Zied Kanoun, Ahmed Grati, Omar Jridi
The choice of architecture for this application is MVVM. Model-View-ViewModel (MVVM) is a software design pattern that is structured to separate program logic and user interface controls.
The separation of the code in MVVM is divided into View, ViewModel and Model:
- View is the collection of visible elements, which also receives user input. This includes user interfaces (UI), animations and text. The content of View is not interacted with directly to change what is presented.
- ViewModel is located between the View and Model layers. This is where the controls for interacting with View are housed, while binding is used to connect the UI elements in View to the controls in ViewModel.
- Model houses the logic for the program, which is retrieved by the ViewModel upon its own receipt of input from the user through View.
The advantages of MVVM are manifested in these non-functional requirements.
- The ViewModel can be easier to unit test than in the case of event-driven code.
- The ViewModel (being more Model than View) can be tested without concerns of UI automation and interaction.
- MVVM abstracts the View and thus reduces the quantity of business logic (or glue) required in the code behind it, and so by having a separation between the different parts of an app's code it brings a level of structure and uniformity to the code. It's easy to see where things should go or where they're likely to be. It also encourages the use of other patterns (dependency inversion, services, messaging, etc.) and so brings the benefits of good development practices. These aren't unique to the MVVM pattern. The benefits come with almost any architectural pattern that is followed and applied to a codebase.

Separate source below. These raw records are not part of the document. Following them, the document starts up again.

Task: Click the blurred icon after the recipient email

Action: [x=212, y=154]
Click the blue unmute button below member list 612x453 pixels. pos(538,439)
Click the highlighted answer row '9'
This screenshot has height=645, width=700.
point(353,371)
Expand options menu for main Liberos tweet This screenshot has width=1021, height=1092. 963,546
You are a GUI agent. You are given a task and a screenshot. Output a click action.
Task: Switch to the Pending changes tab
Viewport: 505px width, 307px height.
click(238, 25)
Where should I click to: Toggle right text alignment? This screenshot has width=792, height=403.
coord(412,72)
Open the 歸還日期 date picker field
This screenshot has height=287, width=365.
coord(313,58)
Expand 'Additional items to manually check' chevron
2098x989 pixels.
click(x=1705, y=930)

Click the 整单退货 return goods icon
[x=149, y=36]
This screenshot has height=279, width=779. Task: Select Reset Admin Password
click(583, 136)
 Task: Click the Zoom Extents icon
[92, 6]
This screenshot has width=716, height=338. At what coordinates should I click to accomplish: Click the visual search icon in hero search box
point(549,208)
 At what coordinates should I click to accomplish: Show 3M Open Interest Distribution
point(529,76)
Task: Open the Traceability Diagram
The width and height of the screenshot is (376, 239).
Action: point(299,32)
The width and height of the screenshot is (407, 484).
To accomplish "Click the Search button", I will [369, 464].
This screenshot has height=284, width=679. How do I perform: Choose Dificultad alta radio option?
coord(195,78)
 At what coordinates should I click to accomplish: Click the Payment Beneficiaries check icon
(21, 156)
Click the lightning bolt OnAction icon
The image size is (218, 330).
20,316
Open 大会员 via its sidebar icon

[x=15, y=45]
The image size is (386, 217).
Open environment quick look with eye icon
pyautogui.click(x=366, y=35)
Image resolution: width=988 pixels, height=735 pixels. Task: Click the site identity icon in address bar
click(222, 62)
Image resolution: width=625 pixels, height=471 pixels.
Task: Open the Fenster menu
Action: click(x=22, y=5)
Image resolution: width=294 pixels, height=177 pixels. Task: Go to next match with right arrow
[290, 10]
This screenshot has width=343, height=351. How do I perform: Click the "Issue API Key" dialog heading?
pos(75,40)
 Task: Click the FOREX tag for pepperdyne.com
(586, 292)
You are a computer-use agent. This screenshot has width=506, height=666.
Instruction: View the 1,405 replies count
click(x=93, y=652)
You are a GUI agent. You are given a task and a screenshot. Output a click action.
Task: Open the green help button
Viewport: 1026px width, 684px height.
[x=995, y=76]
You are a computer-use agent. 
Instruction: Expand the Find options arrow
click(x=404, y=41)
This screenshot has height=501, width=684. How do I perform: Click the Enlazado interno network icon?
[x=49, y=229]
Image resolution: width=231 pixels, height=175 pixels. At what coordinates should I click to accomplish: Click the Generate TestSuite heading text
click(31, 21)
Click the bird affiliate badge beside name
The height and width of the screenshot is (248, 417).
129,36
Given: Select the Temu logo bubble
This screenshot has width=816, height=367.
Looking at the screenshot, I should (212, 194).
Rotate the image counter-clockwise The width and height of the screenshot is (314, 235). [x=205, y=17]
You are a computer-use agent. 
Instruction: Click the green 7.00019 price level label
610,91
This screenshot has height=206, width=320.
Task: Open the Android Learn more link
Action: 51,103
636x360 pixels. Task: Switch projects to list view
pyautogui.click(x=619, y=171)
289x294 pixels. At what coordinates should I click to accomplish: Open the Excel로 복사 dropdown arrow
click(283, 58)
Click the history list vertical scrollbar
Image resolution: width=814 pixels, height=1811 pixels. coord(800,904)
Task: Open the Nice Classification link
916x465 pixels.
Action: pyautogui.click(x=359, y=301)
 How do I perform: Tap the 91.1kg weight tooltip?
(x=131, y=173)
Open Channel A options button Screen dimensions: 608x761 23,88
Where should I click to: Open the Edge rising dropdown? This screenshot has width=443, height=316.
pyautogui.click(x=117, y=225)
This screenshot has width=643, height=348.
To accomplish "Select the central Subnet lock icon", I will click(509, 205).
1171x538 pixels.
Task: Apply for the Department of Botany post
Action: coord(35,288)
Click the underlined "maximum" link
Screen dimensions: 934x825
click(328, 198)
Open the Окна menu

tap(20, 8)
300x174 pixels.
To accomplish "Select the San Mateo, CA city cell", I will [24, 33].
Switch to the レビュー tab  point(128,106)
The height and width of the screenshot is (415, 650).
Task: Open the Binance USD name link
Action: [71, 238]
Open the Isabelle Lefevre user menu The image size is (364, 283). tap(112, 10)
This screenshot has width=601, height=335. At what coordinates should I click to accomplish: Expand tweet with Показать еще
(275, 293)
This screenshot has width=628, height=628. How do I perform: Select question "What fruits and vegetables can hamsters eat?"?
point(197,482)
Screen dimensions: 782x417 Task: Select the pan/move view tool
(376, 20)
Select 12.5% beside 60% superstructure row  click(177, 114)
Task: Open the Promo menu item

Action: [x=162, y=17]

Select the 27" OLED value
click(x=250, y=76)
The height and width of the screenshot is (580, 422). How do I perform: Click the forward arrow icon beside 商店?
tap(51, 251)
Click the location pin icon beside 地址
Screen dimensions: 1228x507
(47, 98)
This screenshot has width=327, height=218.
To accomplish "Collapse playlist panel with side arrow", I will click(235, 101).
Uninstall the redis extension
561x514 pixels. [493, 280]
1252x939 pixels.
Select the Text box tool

- As a separation pattern, one of the intentions is that it allows the different layers to be reused. The model layer is the most obvious candidate for use in multiple apps or versions of an app (i.e. for different platforms) but ViewModel should be able to be reused as well. If you're only building a single app for one platform you have an excuse for ignoring this but if your ViewModels could be being used on multiple platforms then they should be. The biggest barrier to being able to do this is having ViewModels that reference or are strongly tied to something in the View layer or the UI of a particular platform. The associated downside to this is that it also makes testing hard.